**Work item:** Write out the data below exactly, beginning with the first line and ending once the line that has "CÉDRAT INTENSE (933, 517)" is written.

**Saved entries:**
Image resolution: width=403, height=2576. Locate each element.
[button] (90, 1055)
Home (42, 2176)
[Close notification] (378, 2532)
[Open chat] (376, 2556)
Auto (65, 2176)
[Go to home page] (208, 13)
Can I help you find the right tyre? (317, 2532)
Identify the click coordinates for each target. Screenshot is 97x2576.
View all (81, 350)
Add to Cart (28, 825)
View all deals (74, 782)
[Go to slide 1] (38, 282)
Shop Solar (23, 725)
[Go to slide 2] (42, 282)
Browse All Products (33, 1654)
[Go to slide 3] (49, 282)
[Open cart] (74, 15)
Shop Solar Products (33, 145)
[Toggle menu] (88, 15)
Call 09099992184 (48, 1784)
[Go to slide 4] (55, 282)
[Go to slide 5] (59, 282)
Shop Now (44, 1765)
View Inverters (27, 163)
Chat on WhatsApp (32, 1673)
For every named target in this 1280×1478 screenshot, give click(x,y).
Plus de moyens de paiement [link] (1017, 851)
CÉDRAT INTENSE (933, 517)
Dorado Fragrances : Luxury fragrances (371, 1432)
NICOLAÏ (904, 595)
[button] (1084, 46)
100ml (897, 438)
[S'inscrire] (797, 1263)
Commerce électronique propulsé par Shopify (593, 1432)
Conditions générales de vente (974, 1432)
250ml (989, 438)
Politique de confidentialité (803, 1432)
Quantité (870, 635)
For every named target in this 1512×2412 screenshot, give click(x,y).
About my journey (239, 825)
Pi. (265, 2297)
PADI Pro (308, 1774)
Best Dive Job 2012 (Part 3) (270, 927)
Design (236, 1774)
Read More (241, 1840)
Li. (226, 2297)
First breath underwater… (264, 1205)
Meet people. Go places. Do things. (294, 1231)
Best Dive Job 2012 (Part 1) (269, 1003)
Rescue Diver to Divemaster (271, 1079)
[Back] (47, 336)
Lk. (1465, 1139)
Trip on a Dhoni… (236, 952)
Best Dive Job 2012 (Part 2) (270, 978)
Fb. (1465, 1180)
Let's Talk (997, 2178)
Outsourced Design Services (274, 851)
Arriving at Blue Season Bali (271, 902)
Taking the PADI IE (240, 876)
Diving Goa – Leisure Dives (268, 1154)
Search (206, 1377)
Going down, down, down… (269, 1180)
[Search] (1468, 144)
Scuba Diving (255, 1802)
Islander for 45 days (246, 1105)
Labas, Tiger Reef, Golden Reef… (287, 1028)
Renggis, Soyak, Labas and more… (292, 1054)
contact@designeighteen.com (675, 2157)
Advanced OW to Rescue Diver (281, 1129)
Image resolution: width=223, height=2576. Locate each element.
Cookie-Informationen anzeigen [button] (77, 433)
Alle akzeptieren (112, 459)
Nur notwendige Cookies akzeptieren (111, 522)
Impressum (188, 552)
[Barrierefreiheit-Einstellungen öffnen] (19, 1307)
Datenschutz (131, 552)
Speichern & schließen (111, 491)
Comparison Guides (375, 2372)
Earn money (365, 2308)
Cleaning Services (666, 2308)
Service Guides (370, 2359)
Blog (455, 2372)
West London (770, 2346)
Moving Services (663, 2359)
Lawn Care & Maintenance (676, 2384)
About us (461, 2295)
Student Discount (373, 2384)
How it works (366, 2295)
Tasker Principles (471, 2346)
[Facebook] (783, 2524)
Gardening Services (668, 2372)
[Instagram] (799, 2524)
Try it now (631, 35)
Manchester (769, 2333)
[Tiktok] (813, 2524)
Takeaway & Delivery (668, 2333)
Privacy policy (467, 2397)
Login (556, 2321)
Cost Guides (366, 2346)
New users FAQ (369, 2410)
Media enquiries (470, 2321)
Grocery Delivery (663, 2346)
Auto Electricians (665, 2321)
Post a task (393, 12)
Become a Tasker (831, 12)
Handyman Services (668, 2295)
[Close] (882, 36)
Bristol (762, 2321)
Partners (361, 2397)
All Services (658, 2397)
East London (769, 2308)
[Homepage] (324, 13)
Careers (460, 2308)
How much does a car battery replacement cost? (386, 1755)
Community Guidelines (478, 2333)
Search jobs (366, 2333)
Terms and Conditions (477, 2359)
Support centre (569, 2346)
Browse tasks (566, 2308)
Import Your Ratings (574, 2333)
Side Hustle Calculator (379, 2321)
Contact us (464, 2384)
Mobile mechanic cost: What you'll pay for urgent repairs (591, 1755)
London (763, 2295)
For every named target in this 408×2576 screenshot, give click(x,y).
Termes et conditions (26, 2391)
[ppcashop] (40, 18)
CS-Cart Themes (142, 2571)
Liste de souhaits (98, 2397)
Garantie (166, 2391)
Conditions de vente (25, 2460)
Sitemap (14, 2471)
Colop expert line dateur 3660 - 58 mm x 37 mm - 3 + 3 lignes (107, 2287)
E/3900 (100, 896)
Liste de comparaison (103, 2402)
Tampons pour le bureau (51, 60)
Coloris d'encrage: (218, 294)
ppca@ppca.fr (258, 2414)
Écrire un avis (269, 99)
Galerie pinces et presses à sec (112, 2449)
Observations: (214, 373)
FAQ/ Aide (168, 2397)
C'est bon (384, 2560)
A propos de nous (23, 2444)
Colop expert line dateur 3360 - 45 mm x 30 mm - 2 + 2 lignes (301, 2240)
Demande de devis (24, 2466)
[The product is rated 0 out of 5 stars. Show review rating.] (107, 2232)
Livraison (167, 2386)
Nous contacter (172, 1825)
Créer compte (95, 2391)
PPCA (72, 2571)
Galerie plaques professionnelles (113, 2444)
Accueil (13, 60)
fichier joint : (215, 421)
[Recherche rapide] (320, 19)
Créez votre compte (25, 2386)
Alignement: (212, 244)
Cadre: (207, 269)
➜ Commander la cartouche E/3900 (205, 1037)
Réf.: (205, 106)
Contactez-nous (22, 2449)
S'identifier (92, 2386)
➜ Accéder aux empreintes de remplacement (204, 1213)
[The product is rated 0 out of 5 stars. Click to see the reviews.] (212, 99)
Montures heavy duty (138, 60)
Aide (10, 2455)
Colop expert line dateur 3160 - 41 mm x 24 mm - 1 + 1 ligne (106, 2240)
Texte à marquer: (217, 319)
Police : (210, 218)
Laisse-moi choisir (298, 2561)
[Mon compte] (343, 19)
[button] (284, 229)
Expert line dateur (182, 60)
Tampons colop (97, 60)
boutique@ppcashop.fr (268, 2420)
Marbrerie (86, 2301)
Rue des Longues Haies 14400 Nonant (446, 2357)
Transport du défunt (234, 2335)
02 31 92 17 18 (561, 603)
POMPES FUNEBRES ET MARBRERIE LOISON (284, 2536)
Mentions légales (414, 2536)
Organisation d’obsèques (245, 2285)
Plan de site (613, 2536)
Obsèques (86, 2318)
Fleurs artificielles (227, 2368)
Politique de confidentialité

**Result for this task:**
Image resolution: width=403, height=2576. Locate each element.
[button] (90, 1055)
Home (42, 2176)
[Close notification] (378, 2532)
[Open chat] (376, 2556)
Auto (65, 2176)
[Go to home page] (208, 13)
Can I help you find the right tyre? (317, 2532)
Identify the click coordinates for each target. Screenshot is 97x2576.
View all (81, 350)
Add to Cart (28, 825)
View all deals (74, 782)
[Go to slide 1] (38, 282)
Shop Solar (23, 725)
[Go to slide 2] (42, 282)
Browse All Products (33, 1654)
[Go to slide 3] (49, 282)
[Open cart] (74, 15)
Shop Solar Products (33, 145)
[Toggle menu] (88, 15)
Call 09099992184 (48, 1784)
[Go to slide 4] (55, 282)
[Go to slide 5] (59, 282)
Shop Now (44, 1765)
View Inverters (27, 163)
Chat on WhatsApp (32, 1673)
For every named target in this 1280×1478 screenshot, give click(x,y).
Plus de moyens de paiement [link] (1017, 851)
CÉDRAT INTENSE (933, 517)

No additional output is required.